По другую сторону камина разговаривали по-русски.
— По-моему, это очень глубокая мысль, из его банка может выйти замечательный толк, — говорил оживленно дон Педро. — И увидите, мистер Блэквуд своего добьется!
— Как же! Я хотел ему сказать: «держи карман», да не знаю, как это по-английски, — сказал Нещеретов.
— А почему «держи карман»? Критиковать, конечно, все легко. Это очень выдающийся человек! — сказал с жаром дон Педро, который без всякого притворства, совершенно искренно, считал всех богачей замечательными людьми. — Вы заметили, какая у него милая улыбка, добрая и печальная-печальная…
— У него просто очень глупый вид, и этот вид не обманчив: дурак форменный. Но вы мне, почтеннейший, улыбками зубов не заговаривайте. Что, сделали гешефт? — спросил сердито Нещеретов, не стесняясь присутствием Елены Федоровны.
— Не понимаю, что вы хотите сказать, — обиженно ответил Альфред Исаевич. В Париже у него убавилось почтения к Нещеретову. Бывший богач теперь в этом салоне занимал отнюдь не первое, хотя еще почетное, место. Вначале это поразило дон Педро, помнившего петербургское величие Аркадия Николаевича. Так, Кеплер был, вероятно, поражен, убедившись, что солнце не находится в центре орбит, по которым вращаются планеты. Но дон Педро очень скоро привык к новому положению Нещеретова. — Для чего мне заговаривать вам зубы? — спросил он, даже с некоторым пренебрежением. — Никаких гешефтов я не делаю. Я не банкир и не спекулянт, да и денег из России, не перевел, — многозначительно добавил он.
— Не догадались?
— Зачем не догадался? Не перевел, потому что никогда не имел: всю жизнь жил своим трудом, — ответил с достоинством Альфред Исаевич и тут же подумал, что отсутствием денег трудно внушить уважение Нещеретову.

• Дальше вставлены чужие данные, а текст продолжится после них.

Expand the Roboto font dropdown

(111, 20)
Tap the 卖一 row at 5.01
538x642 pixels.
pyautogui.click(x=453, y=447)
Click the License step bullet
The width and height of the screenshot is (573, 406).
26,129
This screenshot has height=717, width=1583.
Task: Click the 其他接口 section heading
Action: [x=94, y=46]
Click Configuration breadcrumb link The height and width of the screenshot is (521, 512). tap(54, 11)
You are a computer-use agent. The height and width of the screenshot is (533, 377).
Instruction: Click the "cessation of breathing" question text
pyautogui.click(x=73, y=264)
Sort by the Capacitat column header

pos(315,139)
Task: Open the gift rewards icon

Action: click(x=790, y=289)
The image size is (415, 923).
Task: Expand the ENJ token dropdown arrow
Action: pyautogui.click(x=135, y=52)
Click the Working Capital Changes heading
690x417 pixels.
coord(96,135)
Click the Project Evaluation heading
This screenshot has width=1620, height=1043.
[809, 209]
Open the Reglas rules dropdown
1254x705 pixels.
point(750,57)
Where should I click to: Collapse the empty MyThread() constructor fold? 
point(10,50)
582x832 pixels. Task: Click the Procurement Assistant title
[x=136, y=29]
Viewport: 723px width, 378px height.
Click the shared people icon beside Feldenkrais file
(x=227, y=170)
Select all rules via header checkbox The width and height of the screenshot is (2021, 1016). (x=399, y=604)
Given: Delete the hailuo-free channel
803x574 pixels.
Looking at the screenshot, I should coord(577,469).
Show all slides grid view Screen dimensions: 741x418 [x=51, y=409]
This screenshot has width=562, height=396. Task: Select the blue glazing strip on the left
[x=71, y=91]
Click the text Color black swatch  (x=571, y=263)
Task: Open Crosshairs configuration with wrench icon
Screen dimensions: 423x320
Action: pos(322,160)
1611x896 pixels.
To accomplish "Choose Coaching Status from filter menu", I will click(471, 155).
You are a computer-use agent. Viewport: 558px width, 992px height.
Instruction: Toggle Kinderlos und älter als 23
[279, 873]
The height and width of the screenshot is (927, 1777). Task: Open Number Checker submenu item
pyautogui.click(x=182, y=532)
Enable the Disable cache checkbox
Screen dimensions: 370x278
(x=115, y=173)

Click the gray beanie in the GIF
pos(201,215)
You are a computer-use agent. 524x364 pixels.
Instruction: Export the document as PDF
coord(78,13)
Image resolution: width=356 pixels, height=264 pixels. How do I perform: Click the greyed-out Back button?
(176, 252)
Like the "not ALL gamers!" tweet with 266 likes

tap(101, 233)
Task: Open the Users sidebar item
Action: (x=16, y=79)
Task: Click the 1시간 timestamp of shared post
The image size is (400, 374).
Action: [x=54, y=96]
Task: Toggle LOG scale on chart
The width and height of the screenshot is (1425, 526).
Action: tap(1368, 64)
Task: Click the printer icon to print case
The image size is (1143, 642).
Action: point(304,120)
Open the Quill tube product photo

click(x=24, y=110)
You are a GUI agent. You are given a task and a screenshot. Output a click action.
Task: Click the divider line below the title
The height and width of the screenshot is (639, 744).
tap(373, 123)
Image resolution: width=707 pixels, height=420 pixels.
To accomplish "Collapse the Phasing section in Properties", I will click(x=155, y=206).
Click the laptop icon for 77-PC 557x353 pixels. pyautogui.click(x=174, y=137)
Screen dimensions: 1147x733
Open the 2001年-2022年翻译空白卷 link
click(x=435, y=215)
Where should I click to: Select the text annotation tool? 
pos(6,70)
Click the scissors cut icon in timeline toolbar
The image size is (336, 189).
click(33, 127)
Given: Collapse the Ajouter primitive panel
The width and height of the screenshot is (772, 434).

— Что, небось, скучаете, оставшись без газеты? Нельзя больше обличать исправников?
— Я вижу, вы имеете довольно смутное представление о моей публицистической деятельности. Я вел отдел Государственной Думы в «Заре», а также печать и иностранную политику в одной провинциальной газете.
— Тяжело вам, должно быть, что не можете похлопывать по плечику «Сен-Джемский кабинет?..» Или там «страну Восходящего Солнца»… В ваших газетах всегда так писали: «страна Восходящего Солнца», «Небесная Империя».
— Ничего, господа, скоро вернемся в Россию, — примирительно сказала Елена Федоровна. — Мне звонил из посольства знакомый, там получено сообщение, что Деникин опять продвинулся… Vous savez, le général Denikine est de nouveau allé avant. Aujourd’hui le soir on m’a dit par le téléphon. Très agréable[23], — сказала она, обращаясь к депутату и переходя на французский язык для установления общего разговора.
— Ah? Il parait en effet qu’il gagne du terrain[24], — уклончиво ответил Серизье. Ему не хотелось вести политический спор с русскими эмигрантами; но и выражать радость по случаю продвижения генерала Деникина он никак не мог. Сдержанно-сочувственное выражение его лица относилось к бедствиям, постигшим Россию. Серизье вдруг с досадой вспомнил, что, быть может, ему еще придется сегодня писать передовую статью. Он посмотрел на часы, изобразил на лице испуг и поднялся.